Nel corso della sua lunga carriera, Calenda ha curato la regia di un centinaio di opere teatrali, tra cui diverse messinscene di Shakespeare (Coriolano con Luigi Proietti, Come vi piace, Riccardo III con Glauco Mauri, Sogno di una notte di mezza estate con Mario Scaccia ed Eros Pagni, Otello con Michele Placido), Eschilo (Prometeo, Agamennone, Coefore, I Persiani, Eumenidi), Brecht (Nella giungla della città, La madre con Pupella Maggio, Madre Coraggio con Piera degli Esposti), Beckett (Aspettando Godot con Pupella Maggio, Giorni felici con Anna Proclemer), contemporanei come Franco Brusati (Le rose del lago) e Achille Campanile (L'inventore del cavallo, Centocinquanta la gallina canta, Alta distensione, Un'indimenticabile serata, Gli asparagi e l'immortalità dell'anima), e il teatro classico napoletano (La musica dei ciechi di Viviani; Il sindaco del rione Sanità di Eduardo de Filippo con Turi Ferro; Il medico dei pazzi di Eduardo Scarpetta con Carlo Giuffrè). Tra le altre messinscene: Enrico IV di Pirandello, Svenimenti di Cechov, Uno sguardo dal ponte di Miller, Tradimenti di Pinter, l'Edipo a Colono di Sofocle. Si è cimentato anche nella regia lirica, allestendo opere di Verdi, Mozart, Massenet, Spontini, Rossini, Honegger.

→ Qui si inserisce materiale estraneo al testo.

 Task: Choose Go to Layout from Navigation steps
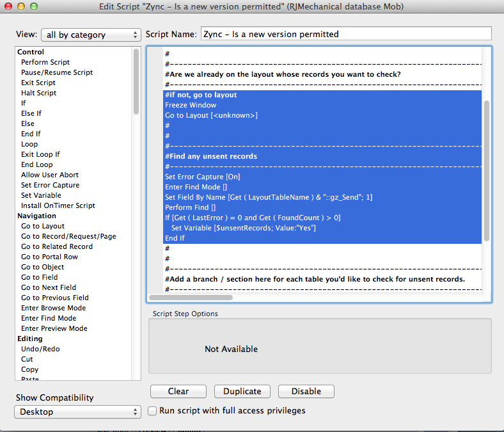(x=43, y=226)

E’ anche autore di diverse opere, tra le quali vanno ricordate: Rappresentazione della Passione, con Elsa Merlini; ’Na sera e maggio con Pupella, Beniamino e Rosalia Maggio; Cinecittà; Giulio Cesare di Shakespeare per Giorgio Albertazzi.
Dal 1995 è direttore del Teatro Stabile del Friuli-Venezia Giulia, e continua a svolgere attività di promozione di autori italiani contemporanei (tra questi, opere di Valduga, Manfridi, Archibugi, Maraini, Ruccello, Paolini, Tarantini, Bassetti, Magris e Cavosi, di cui ha messo in scena Rosanero e Il maresciallo Butterfly).

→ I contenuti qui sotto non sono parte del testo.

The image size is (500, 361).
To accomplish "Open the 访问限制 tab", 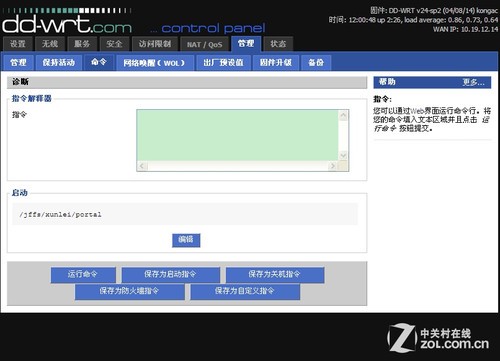I will (155, 44).
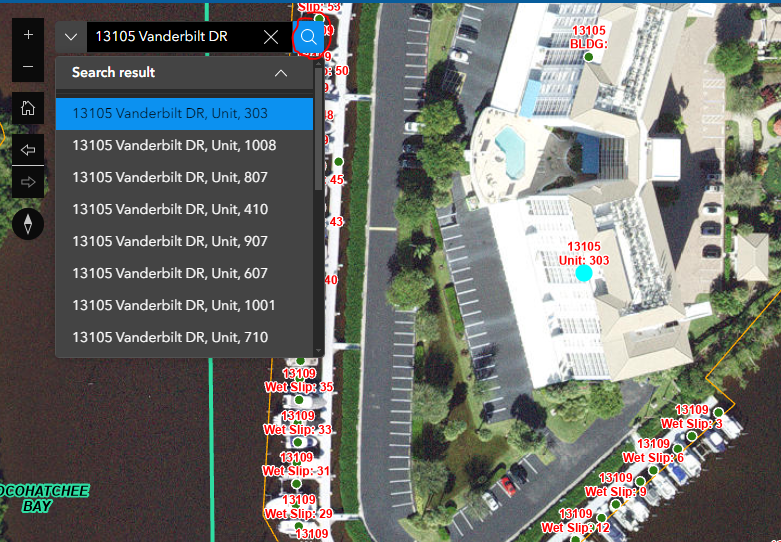
Task: Click the search results scrollbar thumb
Action: pyautogui.click(x=319, y=128)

Ha realizzato numerose regie radiofoniche e televisive. Tra queste, La vedova Fioravanti di M. Moretti, L'agente segreto di J. Conrad, La signora Ava di F. Iovine. Nel 1971 ha diretto il film Il giorno del furore, scritto con Edward Bond e interpretato da Claudia Cardinale, Oliver Reed e John Mc Enery.